Harvey Milk's bullhorn on display in the 'Our Vast Queer Past: A Celebration of San Francisco's LGBT History,' exhibition at the GLBT History Museum, 2011–2014. (Gerard Koskovich/GLBT Historical Society)

Today, May 22, is Harvey Milk Day. And the slain gay San Francisco supervisor’s iconic bullhorn is now on view in a new exhibition at the Smithsonian in Washington, D.C.

Milk used the now-battered bullhorn at many rallies in the late 1970s. The charismatic supervisor received it as a gift from teamster Allan Baird, and eventually passed it on to activist Cleve Jones. Jones went on to use it to corral support for gay rights and other social justice causes.

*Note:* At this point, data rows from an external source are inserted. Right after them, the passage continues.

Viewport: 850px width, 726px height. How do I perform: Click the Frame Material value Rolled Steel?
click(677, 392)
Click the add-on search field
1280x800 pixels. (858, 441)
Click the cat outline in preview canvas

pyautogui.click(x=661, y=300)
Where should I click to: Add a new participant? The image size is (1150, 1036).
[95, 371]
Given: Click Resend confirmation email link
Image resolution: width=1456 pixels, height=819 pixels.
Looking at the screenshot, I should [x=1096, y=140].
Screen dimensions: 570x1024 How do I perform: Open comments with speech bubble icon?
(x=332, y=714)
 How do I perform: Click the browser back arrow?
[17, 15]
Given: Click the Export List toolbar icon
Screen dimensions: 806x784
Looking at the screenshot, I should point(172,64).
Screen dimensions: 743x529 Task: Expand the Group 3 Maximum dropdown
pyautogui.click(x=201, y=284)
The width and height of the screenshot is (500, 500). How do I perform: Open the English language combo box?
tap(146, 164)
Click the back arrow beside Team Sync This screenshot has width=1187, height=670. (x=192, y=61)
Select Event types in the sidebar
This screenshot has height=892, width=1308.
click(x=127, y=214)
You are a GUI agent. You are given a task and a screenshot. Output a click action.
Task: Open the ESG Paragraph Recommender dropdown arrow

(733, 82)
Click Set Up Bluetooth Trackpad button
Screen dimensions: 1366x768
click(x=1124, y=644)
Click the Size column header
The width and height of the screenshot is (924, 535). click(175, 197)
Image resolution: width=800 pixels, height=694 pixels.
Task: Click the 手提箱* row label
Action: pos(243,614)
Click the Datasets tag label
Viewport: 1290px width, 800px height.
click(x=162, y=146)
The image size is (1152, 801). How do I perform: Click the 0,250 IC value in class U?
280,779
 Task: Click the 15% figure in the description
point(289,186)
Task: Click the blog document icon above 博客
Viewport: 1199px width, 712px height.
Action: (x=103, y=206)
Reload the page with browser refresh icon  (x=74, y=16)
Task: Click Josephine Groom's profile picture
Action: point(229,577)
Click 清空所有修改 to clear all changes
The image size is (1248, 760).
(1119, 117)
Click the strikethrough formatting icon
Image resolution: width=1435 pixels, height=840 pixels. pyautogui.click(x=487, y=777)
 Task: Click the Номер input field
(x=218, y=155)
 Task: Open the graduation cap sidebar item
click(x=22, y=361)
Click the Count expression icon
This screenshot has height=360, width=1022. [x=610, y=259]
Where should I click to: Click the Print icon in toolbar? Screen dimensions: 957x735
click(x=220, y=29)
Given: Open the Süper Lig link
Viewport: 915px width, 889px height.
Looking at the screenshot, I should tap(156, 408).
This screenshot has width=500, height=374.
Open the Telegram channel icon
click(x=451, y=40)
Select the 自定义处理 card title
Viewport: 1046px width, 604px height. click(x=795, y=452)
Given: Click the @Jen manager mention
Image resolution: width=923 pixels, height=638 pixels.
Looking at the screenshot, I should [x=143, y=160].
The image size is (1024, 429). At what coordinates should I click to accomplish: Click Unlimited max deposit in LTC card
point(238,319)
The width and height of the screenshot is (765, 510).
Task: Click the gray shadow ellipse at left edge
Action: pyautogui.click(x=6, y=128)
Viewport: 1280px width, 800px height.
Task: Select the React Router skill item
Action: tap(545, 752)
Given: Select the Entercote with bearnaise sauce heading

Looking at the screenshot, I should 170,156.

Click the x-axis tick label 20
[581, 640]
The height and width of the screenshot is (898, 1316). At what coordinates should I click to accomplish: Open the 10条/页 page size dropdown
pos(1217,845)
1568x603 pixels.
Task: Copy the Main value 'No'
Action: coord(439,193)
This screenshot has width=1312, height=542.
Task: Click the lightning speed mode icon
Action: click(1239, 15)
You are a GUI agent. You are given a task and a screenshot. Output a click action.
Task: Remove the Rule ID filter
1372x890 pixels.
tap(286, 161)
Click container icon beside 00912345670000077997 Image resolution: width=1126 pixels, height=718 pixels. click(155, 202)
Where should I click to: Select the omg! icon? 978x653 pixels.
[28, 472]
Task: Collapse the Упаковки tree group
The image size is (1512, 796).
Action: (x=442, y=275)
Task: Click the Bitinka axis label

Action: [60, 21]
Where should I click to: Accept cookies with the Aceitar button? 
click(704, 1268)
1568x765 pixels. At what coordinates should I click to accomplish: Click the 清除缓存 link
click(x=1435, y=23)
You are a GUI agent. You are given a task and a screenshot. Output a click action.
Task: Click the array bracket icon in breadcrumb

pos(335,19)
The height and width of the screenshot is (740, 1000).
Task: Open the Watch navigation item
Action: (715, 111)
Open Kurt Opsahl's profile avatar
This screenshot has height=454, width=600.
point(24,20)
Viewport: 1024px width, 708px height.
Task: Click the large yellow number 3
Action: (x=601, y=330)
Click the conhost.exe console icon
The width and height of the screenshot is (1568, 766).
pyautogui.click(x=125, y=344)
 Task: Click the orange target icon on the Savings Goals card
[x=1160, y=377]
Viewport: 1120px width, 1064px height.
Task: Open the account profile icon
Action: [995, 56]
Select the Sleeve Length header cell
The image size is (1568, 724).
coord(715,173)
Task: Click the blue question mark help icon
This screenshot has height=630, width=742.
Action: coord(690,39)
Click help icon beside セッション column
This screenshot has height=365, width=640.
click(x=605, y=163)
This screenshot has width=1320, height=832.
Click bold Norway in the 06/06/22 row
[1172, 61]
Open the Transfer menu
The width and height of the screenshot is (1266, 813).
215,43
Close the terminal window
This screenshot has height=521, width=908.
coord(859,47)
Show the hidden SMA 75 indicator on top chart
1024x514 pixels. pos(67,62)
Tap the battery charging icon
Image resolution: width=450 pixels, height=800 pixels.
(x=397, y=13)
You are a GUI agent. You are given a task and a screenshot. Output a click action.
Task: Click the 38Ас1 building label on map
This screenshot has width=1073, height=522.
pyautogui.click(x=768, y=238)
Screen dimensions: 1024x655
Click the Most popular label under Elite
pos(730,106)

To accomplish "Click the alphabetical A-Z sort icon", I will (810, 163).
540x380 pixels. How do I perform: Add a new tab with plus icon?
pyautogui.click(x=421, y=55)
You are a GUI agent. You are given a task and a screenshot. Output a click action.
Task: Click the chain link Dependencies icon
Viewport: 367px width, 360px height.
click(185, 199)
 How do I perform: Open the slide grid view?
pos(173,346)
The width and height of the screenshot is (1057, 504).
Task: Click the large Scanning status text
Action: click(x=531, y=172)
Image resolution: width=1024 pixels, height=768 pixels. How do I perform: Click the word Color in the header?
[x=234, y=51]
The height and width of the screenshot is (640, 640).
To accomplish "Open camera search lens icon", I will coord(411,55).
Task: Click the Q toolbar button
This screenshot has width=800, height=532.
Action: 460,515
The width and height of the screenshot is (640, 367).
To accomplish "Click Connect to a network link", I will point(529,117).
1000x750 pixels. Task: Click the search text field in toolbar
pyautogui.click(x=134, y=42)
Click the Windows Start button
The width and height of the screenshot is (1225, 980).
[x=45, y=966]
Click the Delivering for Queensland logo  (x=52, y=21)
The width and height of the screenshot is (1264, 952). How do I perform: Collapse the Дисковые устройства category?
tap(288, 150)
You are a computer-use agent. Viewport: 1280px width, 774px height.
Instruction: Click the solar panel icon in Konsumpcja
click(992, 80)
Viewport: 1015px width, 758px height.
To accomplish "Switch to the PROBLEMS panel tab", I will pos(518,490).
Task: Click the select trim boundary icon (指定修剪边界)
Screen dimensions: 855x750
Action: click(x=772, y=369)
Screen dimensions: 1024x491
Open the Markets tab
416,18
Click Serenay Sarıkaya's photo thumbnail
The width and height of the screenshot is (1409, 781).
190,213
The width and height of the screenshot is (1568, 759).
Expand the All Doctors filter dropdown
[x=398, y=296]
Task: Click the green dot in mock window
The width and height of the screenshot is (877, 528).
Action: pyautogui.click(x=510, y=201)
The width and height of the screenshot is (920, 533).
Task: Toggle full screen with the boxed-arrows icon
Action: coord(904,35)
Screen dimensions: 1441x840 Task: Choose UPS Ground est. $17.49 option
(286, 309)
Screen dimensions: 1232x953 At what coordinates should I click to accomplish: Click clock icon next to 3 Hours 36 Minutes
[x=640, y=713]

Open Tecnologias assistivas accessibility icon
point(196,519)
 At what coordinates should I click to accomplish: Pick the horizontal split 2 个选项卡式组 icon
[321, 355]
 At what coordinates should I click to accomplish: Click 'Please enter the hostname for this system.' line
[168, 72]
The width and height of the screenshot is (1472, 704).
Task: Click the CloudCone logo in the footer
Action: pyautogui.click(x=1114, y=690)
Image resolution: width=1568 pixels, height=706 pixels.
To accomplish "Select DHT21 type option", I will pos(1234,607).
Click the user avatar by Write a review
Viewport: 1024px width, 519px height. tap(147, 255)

Jones, the bullhorn's current owner, eventually donated the artifact to San Francisco's GLBT Historical Society. The organization's executive director, Terry Beswick, says the artifact has near-religious significance for the gay community.

The Times of Harvey Milk poster
The Times of Harvey Milk poster (Photo: The Criterion Collection)

"The bullhorn is one of our icons," Beswick says. "This represents all the struggles since, all the marches, all the protests that we had to stage just to claim our piece of serenity, to claim our piece of the American dream."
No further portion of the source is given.